### ROWS
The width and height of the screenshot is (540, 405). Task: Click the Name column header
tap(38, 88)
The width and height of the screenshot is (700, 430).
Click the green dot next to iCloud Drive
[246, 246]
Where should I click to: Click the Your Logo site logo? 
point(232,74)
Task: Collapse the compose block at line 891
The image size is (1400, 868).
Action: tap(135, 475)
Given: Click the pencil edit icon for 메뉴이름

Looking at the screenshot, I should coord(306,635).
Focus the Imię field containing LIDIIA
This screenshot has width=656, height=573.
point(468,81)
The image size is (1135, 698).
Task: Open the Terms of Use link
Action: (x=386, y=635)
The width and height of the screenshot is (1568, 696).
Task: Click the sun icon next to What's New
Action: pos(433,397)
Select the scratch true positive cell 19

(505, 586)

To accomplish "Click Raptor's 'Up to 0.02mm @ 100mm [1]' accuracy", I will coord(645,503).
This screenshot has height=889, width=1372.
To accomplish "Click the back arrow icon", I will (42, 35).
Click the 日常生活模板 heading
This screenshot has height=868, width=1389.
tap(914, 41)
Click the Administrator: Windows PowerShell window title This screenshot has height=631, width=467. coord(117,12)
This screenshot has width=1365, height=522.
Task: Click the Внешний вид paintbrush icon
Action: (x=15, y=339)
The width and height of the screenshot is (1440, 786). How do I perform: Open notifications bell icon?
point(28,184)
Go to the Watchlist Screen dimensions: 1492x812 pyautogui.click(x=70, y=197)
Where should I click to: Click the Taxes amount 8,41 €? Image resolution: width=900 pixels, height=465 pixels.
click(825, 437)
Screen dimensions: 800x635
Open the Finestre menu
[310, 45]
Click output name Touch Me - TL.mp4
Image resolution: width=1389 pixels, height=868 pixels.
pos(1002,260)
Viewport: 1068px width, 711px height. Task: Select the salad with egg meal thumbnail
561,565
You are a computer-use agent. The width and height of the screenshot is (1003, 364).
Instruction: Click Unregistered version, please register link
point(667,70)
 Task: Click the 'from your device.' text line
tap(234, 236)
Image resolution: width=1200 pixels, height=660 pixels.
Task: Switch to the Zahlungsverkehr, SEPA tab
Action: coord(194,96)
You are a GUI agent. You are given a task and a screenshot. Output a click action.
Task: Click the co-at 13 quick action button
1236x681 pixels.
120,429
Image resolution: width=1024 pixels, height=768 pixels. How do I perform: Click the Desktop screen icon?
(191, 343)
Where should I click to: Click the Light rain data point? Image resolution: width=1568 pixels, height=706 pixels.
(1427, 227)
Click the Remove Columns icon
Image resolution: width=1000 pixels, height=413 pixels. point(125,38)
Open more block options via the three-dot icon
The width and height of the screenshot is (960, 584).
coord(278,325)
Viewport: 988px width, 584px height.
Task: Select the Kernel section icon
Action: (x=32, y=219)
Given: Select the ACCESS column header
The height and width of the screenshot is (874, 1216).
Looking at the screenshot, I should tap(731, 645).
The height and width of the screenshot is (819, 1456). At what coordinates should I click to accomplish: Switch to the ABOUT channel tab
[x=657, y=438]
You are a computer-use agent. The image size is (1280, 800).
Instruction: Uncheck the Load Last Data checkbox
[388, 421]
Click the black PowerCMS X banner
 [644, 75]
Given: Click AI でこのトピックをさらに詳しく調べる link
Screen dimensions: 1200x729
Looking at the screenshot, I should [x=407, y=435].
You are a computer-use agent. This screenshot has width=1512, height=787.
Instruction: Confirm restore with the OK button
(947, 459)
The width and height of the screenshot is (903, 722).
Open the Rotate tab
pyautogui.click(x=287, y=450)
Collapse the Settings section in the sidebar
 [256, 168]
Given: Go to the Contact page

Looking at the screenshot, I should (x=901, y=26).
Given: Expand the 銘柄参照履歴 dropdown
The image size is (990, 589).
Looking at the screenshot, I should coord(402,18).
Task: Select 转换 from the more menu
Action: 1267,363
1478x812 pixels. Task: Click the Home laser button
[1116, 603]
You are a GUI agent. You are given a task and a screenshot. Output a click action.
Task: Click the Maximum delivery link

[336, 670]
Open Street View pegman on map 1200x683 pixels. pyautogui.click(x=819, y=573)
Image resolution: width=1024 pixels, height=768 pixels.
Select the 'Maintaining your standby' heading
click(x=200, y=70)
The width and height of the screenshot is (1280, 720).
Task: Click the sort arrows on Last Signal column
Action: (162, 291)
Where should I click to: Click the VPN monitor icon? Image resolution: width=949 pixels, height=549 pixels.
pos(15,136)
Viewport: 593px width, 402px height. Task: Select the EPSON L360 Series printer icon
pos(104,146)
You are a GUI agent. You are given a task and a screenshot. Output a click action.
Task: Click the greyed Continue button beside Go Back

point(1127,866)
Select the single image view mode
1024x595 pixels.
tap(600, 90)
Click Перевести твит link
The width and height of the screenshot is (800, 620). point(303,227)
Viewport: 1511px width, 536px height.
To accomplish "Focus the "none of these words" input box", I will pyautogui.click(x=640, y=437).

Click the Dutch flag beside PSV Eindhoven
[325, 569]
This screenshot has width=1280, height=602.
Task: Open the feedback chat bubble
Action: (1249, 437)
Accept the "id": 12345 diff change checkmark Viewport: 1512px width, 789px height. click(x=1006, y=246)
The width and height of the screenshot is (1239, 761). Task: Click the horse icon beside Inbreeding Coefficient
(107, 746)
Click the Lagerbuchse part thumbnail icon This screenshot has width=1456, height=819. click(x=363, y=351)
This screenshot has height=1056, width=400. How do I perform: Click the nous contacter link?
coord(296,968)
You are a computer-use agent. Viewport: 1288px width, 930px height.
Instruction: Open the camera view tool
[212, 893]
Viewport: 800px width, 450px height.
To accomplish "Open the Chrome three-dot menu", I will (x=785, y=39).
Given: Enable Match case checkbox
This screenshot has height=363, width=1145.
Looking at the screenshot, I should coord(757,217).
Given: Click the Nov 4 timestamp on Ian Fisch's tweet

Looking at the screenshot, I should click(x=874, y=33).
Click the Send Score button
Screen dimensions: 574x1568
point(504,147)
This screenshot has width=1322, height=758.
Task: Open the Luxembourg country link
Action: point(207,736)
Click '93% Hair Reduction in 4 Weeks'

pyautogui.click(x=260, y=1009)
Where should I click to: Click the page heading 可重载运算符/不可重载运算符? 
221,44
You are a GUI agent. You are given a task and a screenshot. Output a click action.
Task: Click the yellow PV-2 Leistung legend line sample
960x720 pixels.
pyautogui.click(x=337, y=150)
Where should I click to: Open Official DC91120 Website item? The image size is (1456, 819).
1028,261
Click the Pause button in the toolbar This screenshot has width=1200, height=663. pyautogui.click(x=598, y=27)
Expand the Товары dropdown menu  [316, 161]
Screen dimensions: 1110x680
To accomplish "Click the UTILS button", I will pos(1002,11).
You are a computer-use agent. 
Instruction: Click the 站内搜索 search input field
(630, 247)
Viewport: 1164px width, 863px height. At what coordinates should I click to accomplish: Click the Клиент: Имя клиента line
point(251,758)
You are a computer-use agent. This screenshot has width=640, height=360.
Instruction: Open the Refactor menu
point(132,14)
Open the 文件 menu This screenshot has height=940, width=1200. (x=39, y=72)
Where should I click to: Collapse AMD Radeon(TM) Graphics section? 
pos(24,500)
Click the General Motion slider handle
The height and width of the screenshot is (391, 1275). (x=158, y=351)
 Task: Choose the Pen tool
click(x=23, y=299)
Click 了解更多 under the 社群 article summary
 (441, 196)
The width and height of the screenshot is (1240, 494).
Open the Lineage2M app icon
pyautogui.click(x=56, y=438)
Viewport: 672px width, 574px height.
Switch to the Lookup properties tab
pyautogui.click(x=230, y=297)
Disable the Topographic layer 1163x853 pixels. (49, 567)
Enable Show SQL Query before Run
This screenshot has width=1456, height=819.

### PROBLEM REQUIREMENTS
Copy the data word for word, beginning with the line that contains "Collapse the Settings section in the sidebar" and ending after the line that contains "tap(600, 90)".

### REPLY
Collapse the Settings section in the sidebar
 [256, 168]
Given: Go to the Contact page

Looking at the screenshot, I should (x=901, y=26).
Given: Expand the 銘柄参照履歴 dropdown
The image size is (990, 589).
Looking at the screenshot, I should coord(402,18).
Task: Select 转换 from the more menu
Action: 1267,363
1478x812 pixels. Task: Click the Home laser button
[1116, 603]
You are a GUI agent. You are given a task and a screenshot. Output a click action.
Task: Click the Maximum delivery link

[336, 670]
Open Street View pegman on map 1200x683 pixels. pyautogui.click(x=819, y=573)
Image resolution: width=1024 pixels, height=768 pixels.
Select the 'Maintaining your standby' heading
click(x=200, y=70)
The width and height of the screenshot is (1280, 720).
Task: Click the sort arrows on Last Signal column
Action: (162, 291)
Where should I click to: Click the VPN monitor icon? Image resolution: width=949 pixels, height=549 pixels.
pos(15,136)
Viewport: 593px width, 402px height. Task: Select the EPSON L360 Series printer icon
pos(104,146)
You are a GUI agent. You are given a task and a screenshot. Output a click action.
Task: Click the greyed Continue button beside Go Back

point(1127,866)
Select the single image view mode
1024x595 pixels.
tap(600, 90)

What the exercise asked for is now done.